Herzing swims with her right arm stretched out in front of her, pointing at a red scarf she has pulled out of her swimsuit. She repeatedly presses the button for “scarf” on the CHAT box. It’s a rolling chirp that dips low and ends high, lasting about a second. One of the dolphins swims over, grabs the piece of fabric, and moves it back and forth from its rostrum to its pectoral fin. The scarf ends up hanging from the dolphin’s tail as she dives down to the bottom of the ocean.

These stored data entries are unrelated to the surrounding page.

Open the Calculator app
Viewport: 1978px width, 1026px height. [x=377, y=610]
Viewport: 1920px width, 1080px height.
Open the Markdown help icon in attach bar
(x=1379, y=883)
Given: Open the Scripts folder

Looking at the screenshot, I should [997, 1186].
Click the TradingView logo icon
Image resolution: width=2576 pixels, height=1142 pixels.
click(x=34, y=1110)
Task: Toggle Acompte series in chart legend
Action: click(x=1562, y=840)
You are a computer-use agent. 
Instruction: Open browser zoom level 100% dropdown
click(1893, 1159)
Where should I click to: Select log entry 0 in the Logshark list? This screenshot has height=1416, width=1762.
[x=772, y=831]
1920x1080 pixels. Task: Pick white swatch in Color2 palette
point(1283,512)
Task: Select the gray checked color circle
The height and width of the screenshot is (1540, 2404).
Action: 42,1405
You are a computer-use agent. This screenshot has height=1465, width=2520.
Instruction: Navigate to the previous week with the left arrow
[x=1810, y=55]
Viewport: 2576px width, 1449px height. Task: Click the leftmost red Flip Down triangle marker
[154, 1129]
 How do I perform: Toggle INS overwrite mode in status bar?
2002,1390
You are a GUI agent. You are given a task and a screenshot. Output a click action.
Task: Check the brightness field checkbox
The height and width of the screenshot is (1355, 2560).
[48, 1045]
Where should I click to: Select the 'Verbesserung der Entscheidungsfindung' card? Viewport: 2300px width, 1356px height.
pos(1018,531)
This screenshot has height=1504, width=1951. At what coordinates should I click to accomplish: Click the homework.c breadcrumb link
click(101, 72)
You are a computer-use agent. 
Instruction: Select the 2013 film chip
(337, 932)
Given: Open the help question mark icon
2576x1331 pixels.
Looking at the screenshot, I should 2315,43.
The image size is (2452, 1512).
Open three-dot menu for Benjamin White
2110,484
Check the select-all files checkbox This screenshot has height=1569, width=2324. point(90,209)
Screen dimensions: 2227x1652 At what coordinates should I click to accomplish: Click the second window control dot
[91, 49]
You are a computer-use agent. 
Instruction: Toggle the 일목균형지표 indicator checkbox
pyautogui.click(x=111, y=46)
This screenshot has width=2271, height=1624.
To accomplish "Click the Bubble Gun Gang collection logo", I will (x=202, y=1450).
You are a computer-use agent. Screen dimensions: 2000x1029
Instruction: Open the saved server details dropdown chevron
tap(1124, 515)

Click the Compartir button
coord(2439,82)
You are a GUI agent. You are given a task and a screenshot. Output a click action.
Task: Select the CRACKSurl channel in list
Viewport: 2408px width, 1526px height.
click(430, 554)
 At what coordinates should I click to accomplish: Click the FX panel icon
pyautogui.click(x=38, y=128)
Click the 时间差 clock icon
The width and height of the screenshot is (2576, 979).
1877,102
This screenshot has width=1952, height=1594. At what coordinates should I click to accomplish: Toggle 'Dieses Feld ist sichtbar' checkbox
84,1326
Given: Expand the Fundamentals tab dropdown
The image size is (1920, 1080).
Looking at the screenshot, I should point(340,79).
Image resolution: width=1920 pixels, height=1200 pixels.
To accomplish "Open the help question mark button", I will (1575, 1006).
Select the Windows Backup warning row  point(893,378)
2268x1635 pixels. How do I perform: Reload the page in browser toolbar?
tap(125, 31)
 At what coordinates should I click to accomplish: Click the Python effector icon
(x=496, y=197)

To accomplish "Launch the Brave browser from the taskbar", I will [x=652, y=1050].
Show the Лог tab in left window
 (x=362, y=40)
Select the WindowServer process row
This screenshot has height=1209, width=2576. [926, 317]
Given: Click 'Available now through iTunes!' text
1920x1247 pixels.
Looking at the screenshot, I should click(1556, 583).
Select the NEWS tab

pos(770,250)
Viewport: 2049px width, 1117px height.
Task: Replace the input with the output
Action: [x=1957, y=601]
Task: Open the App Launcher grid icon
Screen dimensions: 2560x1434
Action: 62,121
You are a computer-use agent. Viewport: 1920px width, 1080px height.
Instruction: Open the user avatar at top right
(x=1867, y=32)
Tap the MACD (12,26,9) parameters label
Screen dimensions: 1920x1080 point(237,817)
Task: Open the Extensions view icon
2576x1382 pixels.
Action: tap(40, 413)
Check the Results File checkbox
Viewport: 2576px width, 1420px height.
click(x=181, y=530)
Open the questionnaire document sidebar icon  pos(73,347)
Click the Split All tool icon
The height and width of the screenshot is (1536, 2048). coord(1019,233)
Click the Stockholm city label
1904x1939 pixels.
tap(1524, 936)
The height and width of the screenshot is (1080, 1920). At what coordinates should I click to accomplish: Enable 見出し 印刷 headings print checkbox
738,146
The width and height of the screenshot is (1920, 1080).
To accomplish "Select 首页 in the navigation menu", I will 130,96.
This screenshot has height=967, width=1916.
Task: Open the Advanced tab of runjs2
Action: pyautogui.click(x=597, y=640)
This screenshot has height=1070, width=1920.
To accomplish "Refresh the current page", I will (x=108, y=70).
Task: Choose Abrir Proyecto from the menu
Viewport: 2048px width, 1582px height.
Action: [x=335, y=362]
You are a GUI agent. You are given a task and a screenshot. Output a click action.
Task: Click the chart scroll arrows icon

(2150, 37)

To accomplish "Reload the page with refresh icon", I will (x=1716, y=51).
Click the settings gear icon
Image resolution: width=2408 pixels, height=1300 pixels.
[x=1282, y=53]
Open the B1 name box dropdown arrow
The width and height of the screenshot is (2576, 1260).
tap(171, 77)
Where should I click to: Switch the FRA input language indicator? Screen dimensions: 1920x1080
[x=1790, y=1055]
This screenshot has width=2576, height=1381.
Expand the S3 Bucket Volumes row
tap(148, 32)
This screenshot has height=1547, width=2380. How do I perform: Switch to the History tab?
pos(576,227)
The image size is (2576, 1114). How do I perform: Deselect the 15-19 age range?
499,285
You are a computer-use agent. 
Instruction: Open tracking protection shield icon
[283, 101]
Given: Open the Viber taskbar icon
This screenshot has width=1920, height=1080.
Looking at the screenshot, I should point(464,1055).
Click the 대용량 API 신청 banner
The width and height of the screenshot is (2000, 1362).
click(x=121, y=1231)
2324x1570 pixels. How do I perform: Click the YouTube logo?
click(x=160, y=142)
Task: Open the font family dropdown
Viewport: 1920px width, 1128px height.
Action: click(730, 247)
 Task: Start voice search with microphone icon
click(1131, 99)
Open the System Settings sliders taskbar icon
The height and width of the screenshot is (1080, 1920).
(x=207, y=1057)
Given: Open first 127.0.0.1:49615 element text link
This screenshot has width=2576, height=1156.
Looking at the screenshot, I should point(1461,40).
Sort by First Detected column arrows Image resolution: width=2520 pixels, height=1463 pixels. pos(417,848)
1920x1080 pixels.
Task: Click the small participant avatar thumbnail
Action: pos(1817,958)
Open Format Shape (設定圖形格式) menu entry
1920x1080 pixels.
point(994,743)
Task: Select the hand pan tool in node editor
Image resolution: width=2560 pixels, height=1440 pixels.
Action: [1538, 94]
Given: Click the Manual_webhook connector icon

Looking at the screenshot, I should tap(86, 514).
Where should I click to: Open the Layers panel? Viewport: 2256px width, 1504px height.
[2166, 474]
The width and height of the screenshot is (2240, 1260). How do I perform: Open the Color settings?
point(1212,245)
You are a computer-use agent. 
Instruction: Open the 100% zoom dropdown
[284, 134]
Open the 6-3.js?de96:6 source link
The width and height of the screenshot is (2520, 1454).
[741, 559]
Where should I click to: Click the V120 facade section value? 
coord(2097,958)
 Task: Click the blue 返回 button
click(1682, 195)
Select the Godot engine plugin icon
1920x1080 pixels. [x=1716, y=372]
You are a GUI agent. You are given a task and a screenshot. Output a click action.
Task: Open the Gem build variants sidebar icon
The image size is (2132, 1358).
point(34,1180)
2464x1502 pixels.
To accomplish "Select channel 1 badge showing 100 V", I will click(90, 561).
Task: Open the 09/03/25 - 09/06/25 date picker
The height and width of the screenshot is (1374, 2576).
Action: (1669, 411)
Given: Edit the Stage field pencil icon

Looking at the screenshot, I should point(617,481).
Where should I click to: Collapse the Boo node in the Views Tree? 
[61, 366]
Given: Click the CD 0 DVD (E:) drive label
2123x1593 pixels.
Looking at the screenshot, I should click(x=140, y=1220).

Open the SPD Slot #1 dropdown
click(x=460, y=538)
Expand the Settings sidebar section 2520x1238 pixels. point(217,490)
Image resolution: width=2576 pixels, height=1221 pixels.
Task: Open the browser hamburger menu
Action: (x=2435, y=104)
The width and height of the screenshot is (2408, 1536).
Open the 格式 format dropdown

I’m in the water with Herzing, trailing a few feet behind her with a graduate student who’s recording the encounter using an underwater camera. I keep waiting for one of the dolphins to take off with the scarf, but neither of them does. They seem to want to engage us, however tentatively. They pass the scarf back and forth, circle around us, disappear with it, and then offer it back to Herzing. She grabs it and tucks it back into her swimsuit and then pulls out a piece of seaweed. Nereide swoops down to grab it between her teeth and starts to swim off. Herzing takes off after her, pressing the CHAT box’s sargassum whistle again and again, as if desperately asking for it back. But the dolphins just ignore her.
“It’s not inconceivable that if the dolphins understand that we’re trying to use symbols, that they would try to show us something,” Herzing says later, back on board the Stenella. “Or imagine if they started using our word for sargassum amongst themselves.”